Improved scientific information still has significant prospects of contributing to improved management for connectivity, with two key aspects. First, managers require targeted information on connectivity in specific areas for which conservation strategies are being developed. Key information includes descriptions of oceanography and currents, bathymetry and habitat maps to aid in identification of ‘bioregions’ and in coupled biophysical models (Werner et al. 2007). Second, managers require improved understanding of key aspects of ecological connectivity. These include: (i) ecologically relevant dispersal distances or kernels for key organisms, especially habitat formers such as corals, seagrasses and mangroves, ‘keystone’ taxa, such as herbivorous fishes, and target species such as marketable fishes (at present, detailed information is only available for a relatively few species of fish and corals); (ii) mechanisms of dispersal and connectivity (e.g. passive, current-driven dispersal, or active movements; larval or adult dispersal); and (iii) perhaps most challenging, tools for reliably predicting probable source reefs or habitat patches. As our scientific understanding improves, it is critical to consider the application of that understanding to management strategies.
Effective implementation of connectivity science requires tools to communicate its importance to non-scientific audiences. Often, the most critical bottlenecks for implementation are not lack of detailed scientific information, but rather a lack of the community and political support for protection, which in turn require broad public acceptance of the importance of connectivity. As indicated above, during the rezoning of the Great Barrier Reef, an effective visual display (Fig. 1) was invaluable in generating understanding, acceptance, and support for the protection of ecological connectivity.
The three case studies demonstrate that the approaches outlined in this article, while not novel, have been successfully implemented under wide ranging circumstances. Compiling these principles is intended to enhance further implementation, especially as increasing international effort focuses on protection for coral reefs. Potential applications in the near future include the Coral Triangle Initiative (CTI Secretariat 2007), which aims to enhance protection of coral reefs and associated habitats throughout the Coral Triangle, an area of high biodiversity and complex connectivity. Management actions that protect the natural, ecological connectivity between coral reefs and other ecosystems should improve the overall resilience of those systems, with valuable consequences for the ecosystems, and the goods and services they provide.

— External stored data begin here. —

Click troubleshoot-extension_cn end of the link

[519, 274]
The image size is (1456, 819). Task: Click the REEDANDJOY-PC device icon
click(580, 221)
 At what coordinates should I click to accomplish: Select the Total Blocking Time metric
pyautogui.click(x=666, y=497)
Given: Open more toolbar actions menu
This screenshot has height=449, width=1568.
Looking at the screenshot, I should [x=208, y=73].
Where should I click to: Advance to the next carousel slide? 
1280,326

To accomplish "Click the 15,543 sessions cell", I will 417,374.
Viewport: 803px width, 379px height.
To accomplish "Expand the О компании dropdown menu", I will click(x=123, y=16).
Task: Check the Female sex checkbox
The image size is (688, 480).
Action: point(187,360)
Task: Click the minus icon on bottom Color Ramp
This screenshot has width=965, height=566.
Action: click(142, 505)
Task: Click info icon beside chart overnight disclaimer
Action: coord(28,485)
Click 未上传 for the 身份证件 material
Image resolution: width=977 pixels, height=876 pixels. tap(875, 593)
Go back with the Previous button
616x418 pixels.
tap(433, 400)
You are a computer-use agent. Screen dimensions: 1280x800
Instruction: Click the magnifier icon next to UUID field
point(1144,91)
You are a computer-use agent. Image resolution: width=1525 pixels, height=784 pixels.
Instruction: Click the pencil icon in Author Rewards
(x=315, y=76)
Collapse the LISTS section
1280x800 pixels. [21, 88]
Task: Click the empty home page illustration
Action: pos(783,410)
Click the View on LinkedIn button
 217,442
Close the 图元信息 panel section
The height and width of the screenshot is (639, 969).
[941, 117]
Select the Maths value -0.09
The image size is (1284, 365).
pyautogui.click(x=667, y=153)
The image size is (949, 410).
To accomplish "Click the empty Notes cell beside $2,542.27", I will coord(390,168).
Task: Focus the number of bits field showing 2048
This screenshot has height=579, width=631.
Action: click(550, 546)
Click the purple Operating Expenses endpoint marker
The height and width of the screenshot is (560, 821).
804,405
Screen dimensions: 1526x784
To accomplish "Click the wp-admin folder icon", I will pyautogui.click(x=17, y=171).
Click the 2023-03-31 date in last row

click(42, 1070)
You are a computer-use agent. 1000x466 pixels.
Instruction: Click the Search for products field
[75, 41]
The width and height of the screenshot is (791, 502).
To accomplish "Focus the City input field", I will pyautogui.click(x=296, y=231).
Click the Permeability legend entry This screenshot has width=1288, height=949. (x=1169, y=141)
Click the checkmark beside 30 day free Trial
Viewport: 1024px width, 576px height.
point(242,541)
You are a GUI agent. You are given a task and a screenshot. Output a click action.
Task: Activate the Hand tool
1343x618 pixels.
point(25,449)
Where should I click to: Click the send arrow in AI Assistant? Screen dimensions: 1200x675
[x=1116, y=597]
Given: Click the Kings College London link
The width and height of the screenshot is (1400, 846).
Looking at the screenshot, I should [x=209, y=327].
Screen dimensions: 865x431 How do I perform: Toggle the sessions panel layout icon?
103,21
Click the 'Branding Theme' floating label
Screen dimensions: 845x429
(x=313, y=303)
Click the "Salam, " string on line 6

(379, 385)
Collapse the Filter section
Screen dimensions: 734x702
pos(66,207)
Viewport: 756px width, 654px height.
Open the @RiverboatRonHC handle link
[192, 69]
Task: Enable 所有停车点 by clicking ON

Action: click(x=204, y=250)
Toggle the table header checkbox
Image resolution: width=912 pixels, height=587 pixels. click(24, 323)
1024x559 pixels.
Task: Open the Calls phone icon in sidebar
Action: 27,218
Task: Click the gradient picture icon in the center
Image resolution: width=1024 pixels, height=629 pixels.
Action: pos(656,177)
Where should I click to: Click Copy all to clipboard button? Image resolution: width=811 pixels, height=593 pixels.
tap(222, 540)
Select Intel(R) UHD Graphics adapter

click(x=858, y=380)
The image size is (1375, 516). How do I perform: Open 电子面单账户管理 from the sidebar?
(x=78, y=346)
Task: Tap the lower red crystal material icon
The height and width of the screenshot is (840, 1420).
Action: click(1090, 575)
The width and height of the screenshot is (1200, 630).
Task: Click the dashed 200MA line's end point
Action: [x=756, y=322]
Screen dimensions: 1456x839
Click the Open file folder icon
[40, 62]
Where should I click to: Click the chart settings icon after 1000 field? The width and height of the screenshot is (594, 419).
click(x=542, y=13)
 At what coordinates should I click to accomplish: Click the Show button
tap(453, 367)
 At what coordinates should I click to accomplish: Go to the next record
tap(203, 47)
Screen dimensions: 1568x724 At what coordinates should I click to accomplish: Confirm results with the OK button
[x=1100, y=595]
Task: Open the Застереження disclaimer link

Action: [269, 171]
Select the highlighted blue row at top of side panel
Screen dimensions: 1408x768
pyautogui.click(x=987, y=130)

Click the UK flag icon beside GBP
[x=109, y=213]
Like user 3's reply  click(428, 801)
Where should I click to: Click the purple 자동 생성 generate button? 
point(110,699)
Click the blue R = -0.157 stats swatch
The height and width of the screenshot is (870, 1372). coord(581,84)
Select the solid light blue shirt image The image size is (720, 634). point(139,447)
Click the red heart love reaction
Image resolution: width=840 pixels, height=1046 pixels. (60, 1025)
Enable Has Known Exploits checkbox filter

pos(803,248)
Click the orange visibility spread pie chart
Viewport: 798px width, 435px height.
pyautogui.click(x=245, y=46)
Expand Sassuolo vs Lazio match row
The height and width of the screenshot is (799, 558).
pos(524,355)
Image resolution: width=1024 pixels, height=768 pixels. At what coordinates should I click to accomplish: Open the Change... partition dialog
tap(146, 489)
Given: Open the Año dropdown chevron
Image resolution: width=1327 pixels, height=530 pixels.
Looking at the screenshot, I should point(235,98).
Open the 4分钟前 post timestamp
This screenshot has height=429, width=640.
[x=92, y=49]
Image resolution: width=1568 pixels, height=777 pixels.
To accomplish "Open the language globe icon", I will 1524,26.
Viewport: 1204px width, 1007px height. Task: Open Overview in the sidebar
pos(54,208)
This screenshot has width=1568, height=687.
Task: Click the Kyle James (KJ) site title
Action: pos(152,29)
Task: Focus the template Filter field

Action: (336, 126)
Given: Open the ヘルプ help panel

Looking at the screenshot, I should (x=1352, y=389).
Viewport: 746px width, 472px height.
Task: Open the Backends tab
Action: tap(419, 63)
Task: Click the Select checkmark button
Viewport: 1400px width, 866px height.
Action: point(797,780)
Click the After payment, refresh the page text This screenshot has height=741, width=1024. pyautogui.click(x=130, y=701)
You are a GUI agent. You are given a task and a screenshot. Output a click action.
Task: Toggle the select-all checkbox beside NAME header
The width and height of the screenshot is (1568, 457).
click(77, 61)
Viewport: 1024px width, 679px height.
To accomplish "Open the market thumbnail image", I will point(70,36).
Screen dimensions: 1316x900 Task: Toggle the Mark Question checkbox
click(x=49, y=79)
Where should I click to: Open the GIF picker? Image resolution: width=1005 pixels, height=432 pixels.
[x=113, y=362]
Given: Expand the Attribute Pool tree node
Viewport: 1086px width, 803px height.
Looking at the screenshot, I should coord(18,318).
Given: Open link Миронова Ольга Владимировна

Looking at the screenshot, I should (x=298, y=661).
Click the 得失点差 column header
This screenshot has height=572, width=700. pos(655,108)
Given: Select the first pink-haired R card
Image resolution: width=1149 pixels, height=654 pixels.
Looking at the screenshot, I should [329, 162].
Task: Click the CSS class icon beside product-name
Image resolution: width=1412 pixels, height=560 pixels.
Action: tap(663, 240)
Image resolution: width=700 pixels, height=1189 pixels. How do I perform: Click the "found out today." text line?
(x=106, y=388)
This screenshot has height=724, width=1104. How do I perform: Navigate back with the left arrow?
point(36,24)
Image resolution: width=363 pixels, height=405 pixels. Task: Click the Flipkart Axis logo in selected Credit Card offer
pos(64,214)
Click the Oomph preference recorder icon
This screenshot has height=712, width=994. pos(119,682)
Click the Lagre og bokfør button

The ideas for this article emerged from a workshop entitled ‘Connectivity and population resilience—sustaining coral reefs during the coming century’ held 13–17 October 2007 in Townsville, Australia. We thank the participants in that workshop for valuable discussion, the Australian Research Council Centre of Excellence for Coral Reef Studies and the Connectivity Working Group of the global University of Queensland—World Bank—Global Environment Facility project, Coral Reef Targeted Research and Capacity Building for Management for support for the workshop, and the Pew Fellowship Program in Marine Conservation for support for L McCook. We are grateful to the Spatial Data Centre at the Great Barrier Reef Marine Park Authority and to Nate Peterson from TNC, for preparation of maps, to P Mumby and two anonymous reviewers for valuable comments, and to R Kelley for permission to reprint Fig. 1.